**WHAT YOU ARE ASKED TO DO**
Turn the lines below into a JSON list of strings with one string per line, leaving out blank lines.

— begin RECORDS SHOWN —

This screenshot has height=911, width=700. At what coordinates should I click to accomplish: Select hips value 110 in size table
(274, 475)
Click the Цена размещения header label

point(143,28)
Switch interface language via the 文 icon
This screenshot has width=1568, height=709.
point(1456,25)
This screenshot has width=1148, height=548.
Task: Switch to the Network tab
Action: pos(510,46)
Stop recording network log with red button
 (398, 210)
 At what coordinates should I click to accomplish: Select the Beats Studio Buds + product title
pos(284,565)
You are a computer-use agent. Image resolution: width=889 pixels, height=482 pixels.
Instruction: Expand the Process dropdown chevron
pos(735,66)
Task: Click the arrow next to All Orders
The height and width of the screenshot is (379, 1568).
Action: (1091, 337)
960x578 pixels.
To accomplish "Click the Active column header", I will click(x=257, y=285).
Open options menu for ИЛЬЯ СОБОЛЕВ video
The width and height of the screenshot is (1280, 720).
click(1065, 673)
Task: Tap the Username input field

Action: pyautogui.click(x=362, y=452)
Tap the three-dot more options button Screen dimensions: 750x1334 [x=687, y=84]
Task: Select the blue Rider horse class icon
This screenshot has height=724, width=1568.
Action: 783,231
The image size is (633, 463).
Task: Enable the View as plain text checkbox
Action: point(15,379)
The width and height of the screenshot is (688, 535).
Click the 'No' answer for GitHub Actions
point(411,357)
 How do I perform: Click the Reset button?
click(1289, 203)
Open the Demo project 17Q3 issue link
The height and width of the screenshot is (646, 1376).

— end RECORDS SHOWN —

**THE RESULT**
[
  "This screenshot has height=911, width=700. At what coordinates should I click to accomplish: Select hips value 110 in size table",
  "(274, 475)",
  "Click the Цена размещения header label",
  "point(143,28)",
  "Switch interface language via the 文 icon",
  "This screenshot has width=1568, height=709.",
  "point(1456,25)",
  "This screenshot has width=1148, height=548.",
  "Task: Switch to the Network tab",
  "Action: pos(510,46)",
  "Stop recording network log with red button",
  " (398, 210)",
  " At what coordinates should I click to accomplish: Select the Beats Studio Buds + product title",
  "pos(284,565)",
  "You are a computer-use agent. Image resolution: width=889 pixels, height=482 pixels.",
  "Instruction: Expand the Process dropdown chevron",
  "pos(735,66)",
  "Task: Click the arrow next to All Orders",
  "The height and width of the screenshot is (379, 1568).",
  "Action: (1091, 337)",
  "960x578 pixels.",
  "To accomplish \"Click the Active column header\", I will click(x=257, y=285).",
  "Open options menu for ИЛЬЯ СОБОЛЕВ video",
  "The width and height of the screenshot is (1280, 720).",
  "click(1065, 673)",
  "Task: Tap the Username input field",
  "Action: pyautogui.click(x=362, y=452)",
  "Tap the three-dot more options button Screen dimensions: 750x1334 [x=687, y=84]",
  "Task: Select the blue Rider horse class icon",
  "This screenshot has height=724, width=1568.",
  "Action: 783,231",
  "The image size is (633, 463).",
  "Task: Enable the View as plain text checkbox",
  "Action: point(15,379)",
  "The width and height of the screenshot is (688, 535).",
  "Click the 'No' answer for GitHub Actions",
  "point(411,357)",
  " How do I perform: Click the Reset button?",
  "click(1289, 203)",
  "Open the Demo project 17Q3 issue link",
  "The height and width of the screenshot is (646, 1376)."
]